Merajut Cerita Kehidupan dari Sebatang Cangkul: Perjuangan Kedaulatan Pangan yang Tak Kunjung Usai

Ilustrasi kehidupan pertanian (Foto Freepik.com)

Ilustrasi kehidupan pertanian (Foto Freepik.com)

Like

Kalau ada satu hal yang paling sering dilupakan, tapi paling sering dicari di negeri ini, jawabannya bukan mantan.

Tapi petani. Iya, petani. Profesi yang namanya mendadak naik daun tiap musim kampanye, lalu mendadak lenyap begitu euforia pemilu reda. Padahal, tanpa mereka, nasi di piring kita tinggal angan-angan.

Dari tangan-tangan kasar merekalah, hidup bisa terus berjalan. Dari peluh mereka yang mengalir di sela-sela lumpur, kita bisa upload story makan siang sambil bilang, “Alhamdulillah, kenyang.”

Tapi sayangnya, perjuangan petani Indonesia untuk mewujudkan kedaulatan pangan ini terasa kayak sinetron yang nggak kelar-kelar. Episodenya banyak, plot twist-nya berlebihan, dan ending-nya yah, kita tahu sendiri, nggak semua penonton puas.

Mari kita tengok, dari pinggiran kampung yang tanahnya mulai retak, cerita kehidupan ini dirajut satu cangkul demi satu harapan.
 

Negeri Agraris, tapi Nasi Tetap dari Luar?

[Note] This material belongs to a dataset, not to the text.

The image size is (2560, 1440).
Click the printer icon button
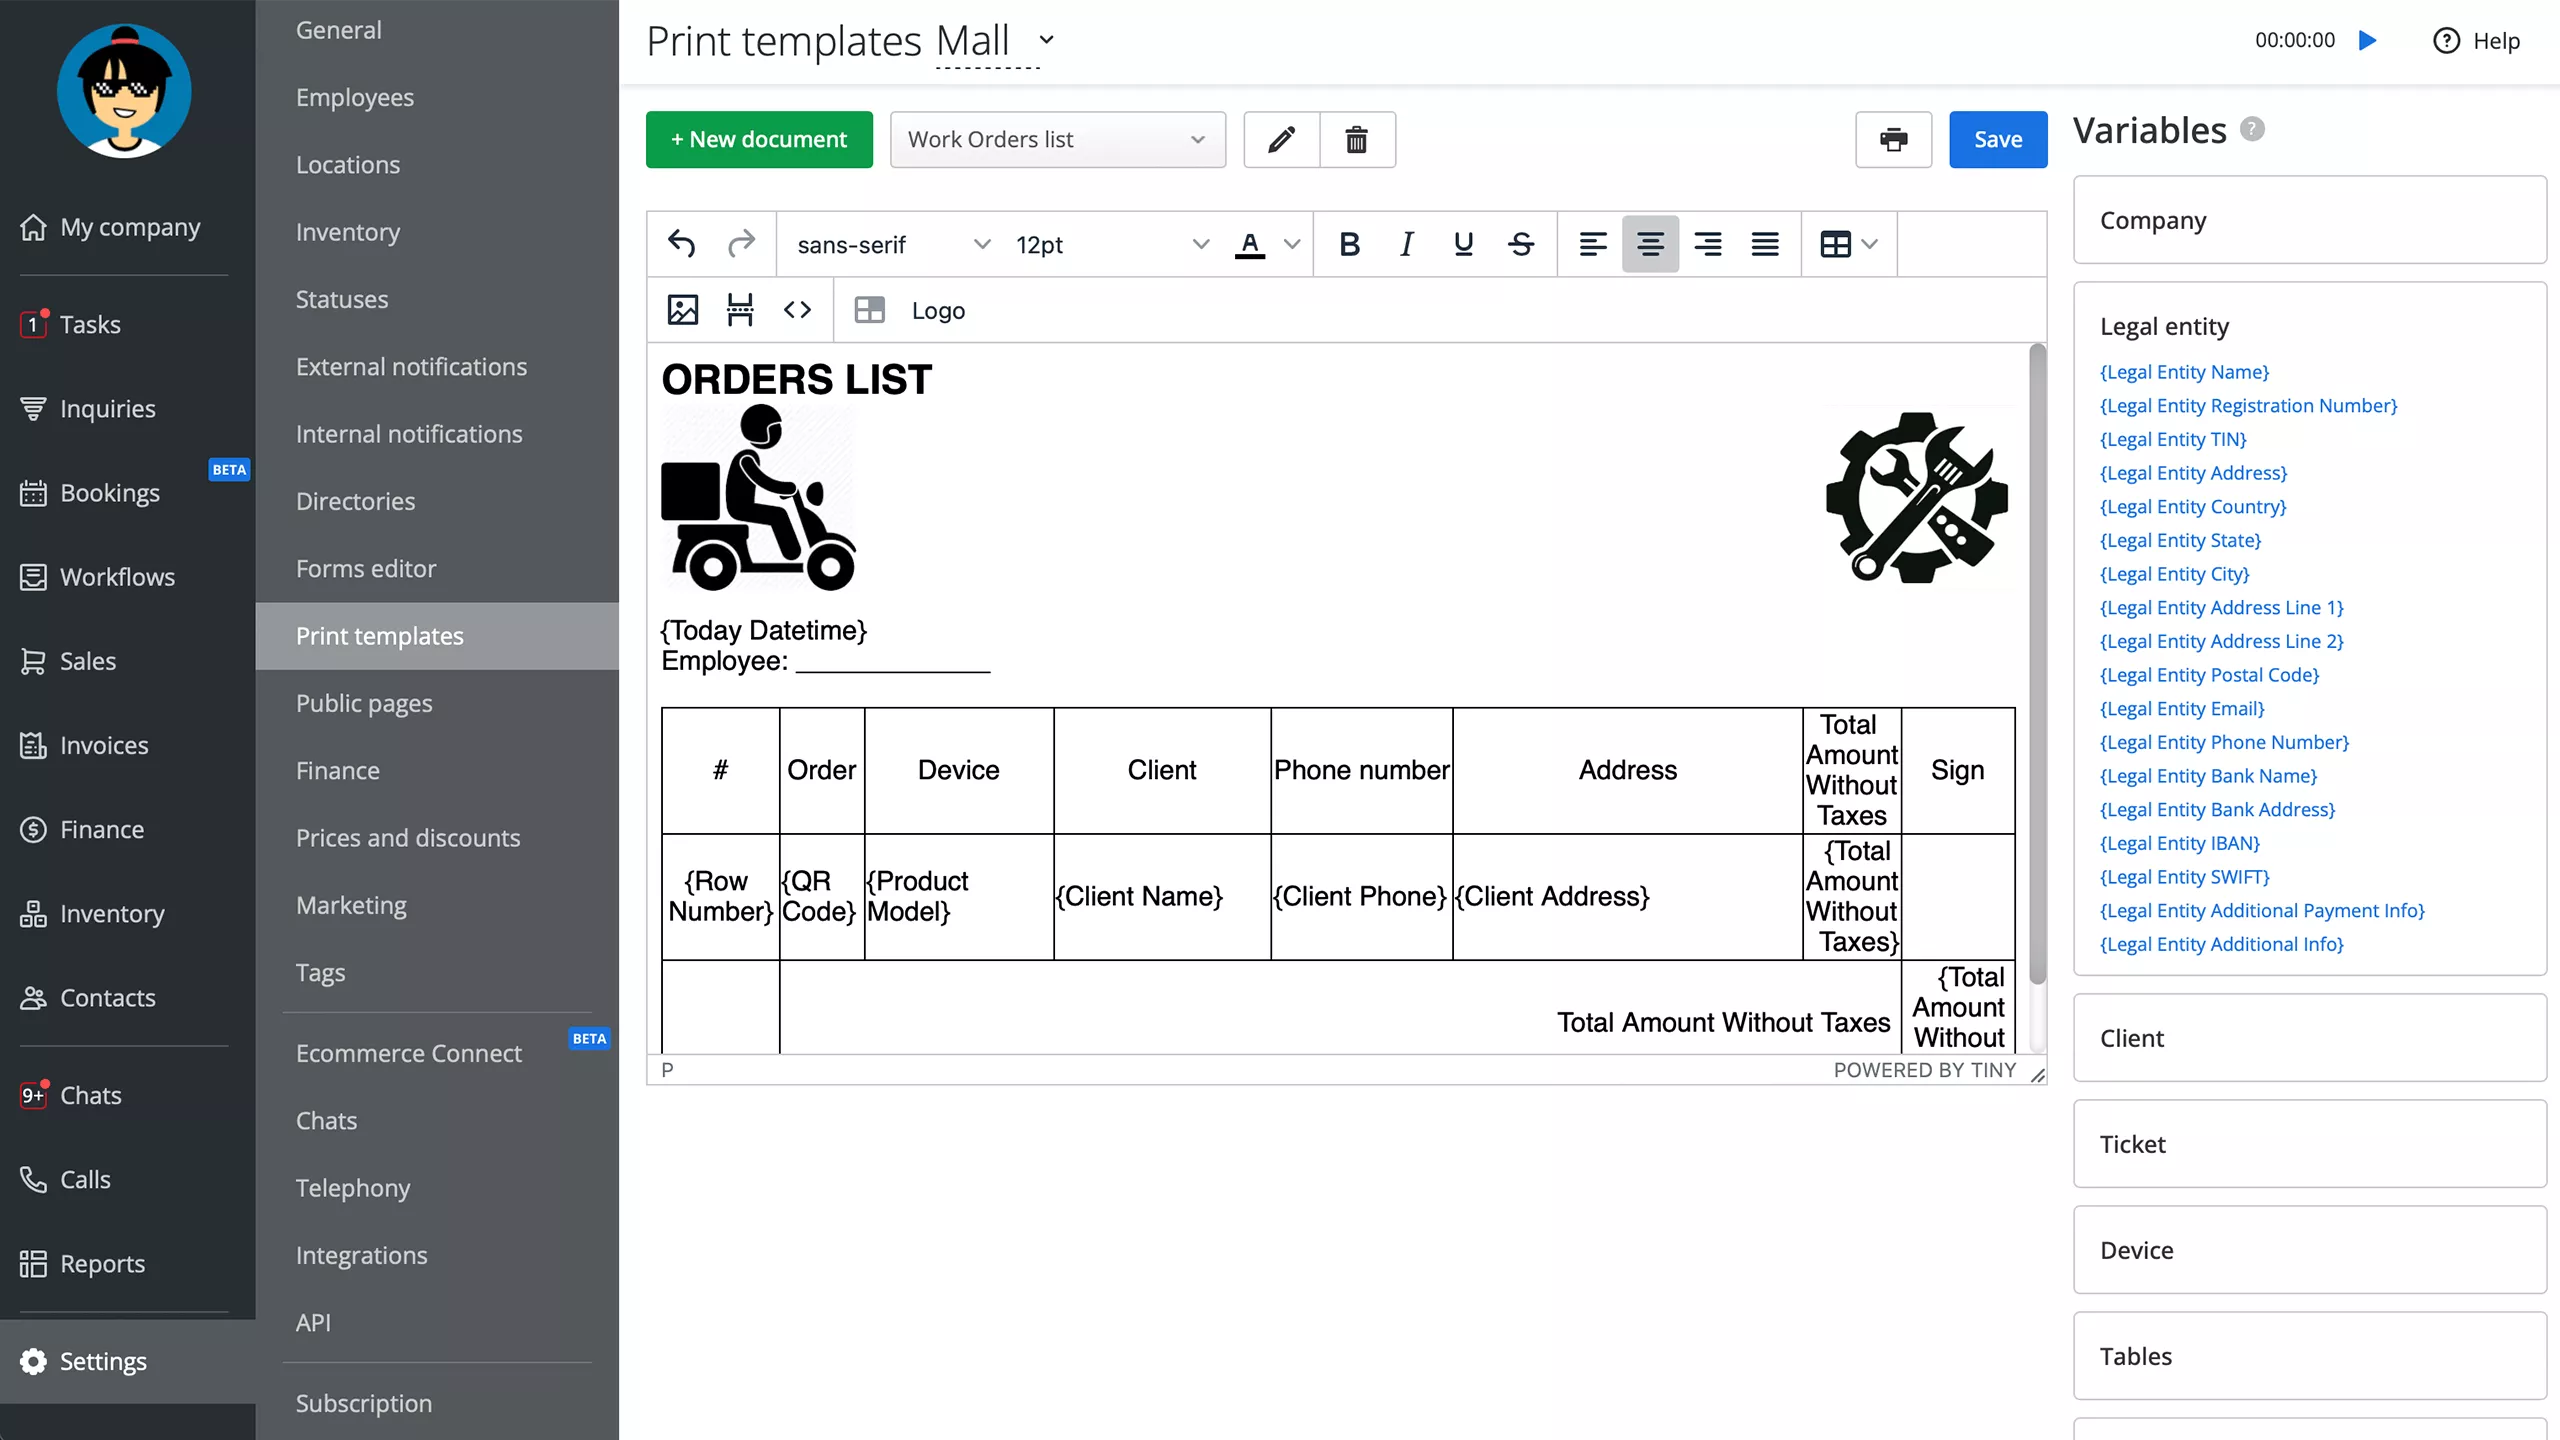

Indonesia ini lucu. Di setiap pidato, kita suka menyebut diri sebagai negara agraris. Tapi di setiap rapat, daftar impor kita panjangnya bisa bikin malas buka spreadsheet. Ibarat ngaku cinta alam tapi hobinya belanja skincare impor.


Coba pikirkan, negara yang katanya subur makmur loh jinawi ini, masih rutin impor jutaan ton beras setiap tahunnya.

Tiap kali itu terjadi, yang muncul di media bukan solusi, tapi kalimat datar dari pejabat: “Ini demi stabilitas harga.” Stabil dari hongkong? Yang stabil cuma PHP soal swasembada yang diulang terus kayak kaset rusak.

Baca Juga: 9 Rekomendasi Bisnis Sampingan dari Sektor Pertanian

Sementara itu, di desa-desa yang sinyalnya kalah kuat dibanding sinyal-sinyal pencitraan, Pak Sarno dan Bu Tini tetap bertahan. Mereka menanam padi dengan cara lama, mengandalkan musim, menunggu hujan, dan bersaing rebutan pupuk subsidi.

Bahkan pupuk yang semestinya jadi penyelamat macam produksi Pupuk Kaltim kadang nggak sampai ke tangan mereka. Entah nyangkut di mana, entah siapa yang nahan. Yang jelas, sawah tetap harus digarap, meski pupuk tinggal harapan.
 

Ketika Cangkul Harus Melawan Konglomerasi

Hari ini, petani kecil tak ubahnya pejuang sunyi. Mereka berhadapan dengan korporasi besar yang main di segala lini: lahan, pupuk, benih, sampai distribusi hasil panen.

Lahan mereka menyempit, tapi harga traktor malah naik. Cangkul pun akhirnya jadi simbol perlawanan. Antik, tapi setia.

Di sisi lain, anak-anak muda mulai menjauh. Jadi petani? Duh, kalah keren sama jadi barista. Yang lebih sering muncul di media sosial adalah ladang-ladang estetik buat konten, bukan ladang-ladang yang ditanami buat makan. Yang viral adalah pertanian gaya hidup, bukan pertanian buat hidup.

Dan jangan lupakan godaan: tiap bulan datang brosur dari developer perumahan. “Bapak bisa DP motor kalau jual sawah ini.” Pelan tapi pasti, sawah jadi kaveling. Petani jadi supir ojek online.